There are other reasons too; the plane in front is meant to clear the runway quickly after landing so as to make room for the next plane landing. However sometimes the plane already on the runway may not clear as quickly as the Air Traffic Controller had expected and he will instruct the landing plane to “go –around”. This will happen quite a lot at busy airports like London Heathrow where there are only two runways and the planes land less than once per minute in a constant stream. It is perfectly safe and pilots are well trained in performing the maneuver.
Here is a video clip of a jumbo doing a go around in windy weather--
Another reason that pilots go around is when the weather is below the limit for landing. Let me explain; whenever you hear that a plane got into trouble because of “fog” or “bad weather” this is untrue. The plane got into trouble because the pilot broke the rules! It should never happen, and in first class airlines it does not. There are four levels (Categories ) to which a plane can descend depending on the quality of the airport landing radio beam (ILS).
CATEGORY 1 200 ft smaller airports mainly
CAT2 100 ft larger airports that have a lot of planes landing
CAT 3 50 ft major airports
CAT 3 C 0 ft world class airports with a poor weather record
It depends on the facilities available and since it is very expensive to provide CAT 3 equipment, it is only available at airports that can justfiy the cost and where there is often fog or low cloud. Again London is a good example.
So taking the two extremes, a plane landing at a more primitive airport cannot descend below 200 ft ,which is the same height as a 20 story building, unless the runway is in view and all else is correct as well. If there is fog and the pilot cannot see the runway he simply “goes around “ and diverts to an airport where the weather is better- and he will have chosen that airport carefully in advance.
Conversely a plane landing at London Heathrow can land when cloudbase is zero – in other words the pilot never has to see the runway at all! The plane lands, put on the brakes itself, stays down the middle of the runway itself and stops itself without any input from the pilot. Well, he does a few things and of course has to taxi off the runway but the rest is all automatic.
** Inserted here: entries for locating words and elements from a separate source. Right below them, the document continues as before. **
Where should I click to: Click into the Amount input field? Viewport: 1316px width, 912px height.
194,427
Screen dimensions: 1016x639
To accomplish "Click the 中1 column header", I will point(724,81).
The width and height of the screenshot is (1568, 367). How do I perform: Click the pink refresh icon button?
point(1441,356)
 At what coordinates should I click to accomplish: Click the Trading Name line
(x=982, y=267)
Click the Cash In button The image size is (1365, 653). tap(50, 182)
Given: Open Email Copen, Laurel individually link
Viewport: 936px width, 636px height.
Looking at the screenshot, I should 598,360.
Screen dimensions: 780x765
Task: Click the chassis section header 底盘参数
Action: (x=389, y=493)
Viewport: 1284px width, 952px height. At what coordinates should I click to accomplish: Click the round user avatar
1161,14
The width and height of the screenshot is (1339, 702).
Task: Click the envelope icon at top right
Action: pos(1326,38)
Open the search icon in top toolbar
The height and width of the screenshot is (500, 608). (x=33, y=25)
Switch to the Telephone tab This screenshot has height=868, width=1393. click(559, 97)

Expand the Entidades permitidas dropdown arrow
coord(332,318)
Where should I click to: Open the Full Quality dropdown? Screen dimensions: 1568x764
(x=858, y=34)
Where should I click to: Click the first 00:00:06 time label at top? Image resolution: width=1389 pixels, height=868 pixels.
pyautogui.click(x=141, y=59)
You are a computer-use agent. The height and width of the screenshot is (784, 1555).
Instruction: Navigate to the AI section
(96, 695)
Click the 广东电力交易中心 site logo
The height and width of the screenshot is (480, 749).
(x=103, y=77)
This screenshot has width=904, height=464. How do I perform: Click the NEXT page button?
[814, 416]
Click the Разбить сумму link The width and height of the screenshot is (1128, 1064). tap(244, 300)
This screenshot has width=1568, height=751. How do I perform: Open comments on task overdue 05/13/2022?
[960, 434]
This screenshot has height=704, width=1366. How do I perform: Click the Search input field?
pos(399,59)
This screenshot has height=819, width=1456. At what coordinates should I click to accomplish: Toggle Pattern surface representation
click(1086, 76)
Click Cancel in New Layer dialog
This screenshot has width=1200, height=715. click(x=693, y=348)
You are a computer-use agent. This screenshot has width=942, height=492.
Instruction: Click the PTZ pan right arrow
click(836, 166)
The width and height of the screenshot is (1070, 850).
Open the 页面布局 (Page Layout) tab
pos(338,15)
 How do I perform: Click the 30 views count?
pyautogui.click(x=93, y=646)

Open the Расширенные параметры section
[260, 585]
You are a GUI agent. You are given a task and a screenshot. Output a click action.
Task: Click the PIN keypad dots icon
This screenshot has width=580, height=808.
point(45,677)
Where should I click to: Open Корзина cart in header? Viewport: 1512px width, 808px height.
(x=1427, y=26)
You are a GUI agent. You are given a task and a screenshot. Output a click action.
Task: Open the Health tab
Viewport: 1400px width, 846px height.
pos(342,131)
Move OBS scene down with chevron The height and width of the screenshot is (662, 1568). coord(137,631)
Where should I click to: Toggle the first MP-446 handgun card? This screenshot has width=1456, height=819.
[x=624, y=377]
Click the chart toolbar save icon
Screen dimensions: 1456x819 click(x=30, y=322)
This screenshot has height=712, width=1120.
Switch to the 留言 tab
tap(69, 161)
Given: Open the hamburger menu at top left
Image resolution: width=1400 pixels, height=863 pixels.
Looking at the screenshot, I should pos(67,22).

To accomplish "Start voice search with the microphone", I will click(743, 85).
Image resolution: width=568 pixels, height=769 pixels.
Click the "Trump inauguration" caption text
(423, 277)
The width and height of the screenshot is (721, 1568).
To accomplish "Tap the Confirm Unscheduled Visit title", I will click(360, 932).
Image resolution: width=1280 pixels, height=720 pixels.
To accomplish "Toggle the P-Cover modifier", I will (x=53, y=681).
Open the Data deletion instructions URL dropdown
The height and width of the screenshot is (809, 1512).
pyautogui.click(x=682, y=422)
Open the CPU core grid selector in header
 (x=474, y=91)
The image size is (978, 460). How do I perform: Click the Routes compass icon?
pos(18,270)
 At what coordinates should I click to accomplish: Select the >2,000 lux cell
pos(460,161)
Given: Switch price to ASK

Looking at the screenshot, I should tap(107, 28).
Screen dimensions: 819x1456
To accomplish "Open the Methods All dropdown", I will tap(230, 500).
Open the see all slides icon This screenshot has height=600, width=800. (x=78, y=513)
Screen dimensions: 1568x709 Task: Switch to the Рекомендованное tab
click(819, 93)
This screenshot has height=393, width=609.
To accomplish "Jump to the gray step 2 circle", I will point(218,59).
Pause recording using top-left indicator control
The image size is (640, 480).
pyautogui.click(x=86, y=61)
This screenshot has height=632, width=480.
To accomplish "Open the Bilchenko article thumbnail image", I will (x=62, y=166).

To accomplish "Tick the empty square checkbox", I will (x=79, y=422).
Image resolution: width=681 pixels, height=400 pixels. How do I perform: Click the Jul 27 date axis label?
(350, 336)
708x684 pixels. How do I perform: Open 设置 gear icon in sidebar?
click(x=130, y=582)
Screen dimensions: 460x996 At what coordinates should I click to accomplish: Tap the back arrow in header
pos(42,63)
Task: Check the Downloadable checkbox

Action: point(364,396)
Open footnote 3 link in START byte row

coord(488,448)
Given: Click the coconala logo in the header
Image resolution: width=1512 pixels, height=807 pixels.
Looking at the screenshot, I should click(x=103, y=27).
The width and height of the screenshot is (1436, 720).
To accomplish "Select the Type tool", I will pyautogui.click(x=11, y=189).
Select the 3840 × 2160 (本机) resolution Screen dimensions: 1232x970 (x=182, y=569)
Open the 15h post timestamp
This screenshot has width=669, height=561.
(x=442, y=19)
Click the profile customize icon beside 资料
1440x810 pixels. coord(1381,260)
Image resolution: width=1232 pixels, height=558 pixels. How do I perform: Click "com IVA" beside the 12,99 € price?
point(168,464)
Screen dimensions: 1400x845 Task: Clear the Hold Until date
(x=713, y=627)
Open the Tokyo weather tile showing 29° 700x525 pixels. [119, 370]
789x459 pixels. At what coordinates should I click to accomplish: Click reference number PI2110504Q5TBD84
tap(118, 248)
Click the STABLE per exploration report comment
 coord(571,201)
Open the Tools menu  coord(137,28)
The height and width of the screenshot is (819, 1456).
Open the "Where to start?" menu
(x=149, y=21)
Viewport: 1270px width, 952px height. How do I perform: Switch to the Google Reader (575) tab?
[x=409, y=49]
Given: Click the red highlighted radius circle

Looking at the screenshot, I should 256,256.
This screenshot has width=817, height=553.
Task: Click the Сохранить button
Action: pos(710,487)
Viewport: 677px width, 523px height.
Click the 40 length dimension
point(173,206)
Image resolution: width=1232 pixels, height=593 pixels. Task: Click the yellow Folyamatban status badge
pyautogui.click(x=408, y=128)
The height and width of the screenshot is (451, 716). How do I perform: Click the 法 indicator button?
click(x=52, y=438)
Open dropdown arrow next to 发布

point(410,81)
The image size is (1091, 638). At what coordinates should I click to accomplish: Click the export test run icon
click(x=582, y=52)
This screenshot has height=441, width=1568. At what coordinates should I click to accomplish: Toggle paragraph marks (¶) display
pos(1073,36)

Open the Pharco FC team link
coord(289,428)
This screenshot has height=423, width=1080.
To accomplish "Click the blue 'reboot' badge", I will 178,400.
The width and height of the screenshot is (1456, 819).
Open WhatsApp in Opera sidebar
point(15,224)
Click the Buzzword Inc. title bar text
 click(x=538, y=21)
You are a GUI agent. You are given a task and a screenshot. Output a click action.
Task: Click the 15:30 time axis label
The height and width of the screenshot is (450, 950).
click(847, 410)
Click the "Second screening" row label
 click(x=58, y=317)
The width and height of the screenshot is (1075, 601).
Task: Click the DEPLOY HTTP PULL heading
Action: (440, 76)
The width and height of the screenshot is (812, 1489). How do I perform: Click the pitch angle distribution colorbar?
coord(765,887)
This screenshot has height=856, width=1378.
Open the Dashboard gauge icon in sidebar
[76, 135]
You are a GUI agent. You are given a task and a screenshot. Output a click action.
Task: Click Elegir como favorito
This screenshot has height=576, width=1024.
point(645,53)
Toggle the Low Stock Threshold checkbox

The other categories (2 & 3) are somewhere in the middle as you can see from the table.
To Go Around the pilot does a few things in a certain order
- Applies full power
- Raises the nose to the same as takeoff angle – about 15 degrees above horizontal
- Raises the flaps from landing position to the takeoff position
- Raises the wheels
- Climbs away just like a normal takeoff.
- Raises the flaps and accelerates to about 220 kts just as on a normal takeoff
- Decides whether to return for a second landing or divert to somewhere else.
- Makes an announcement to the passengers to reassure them- sometimes the cabin crew will do this first and then the captain.
So although it seems scary when you think you are about to land and then you don’t, rest assured that it is being done to enhance your safety – not the other way around!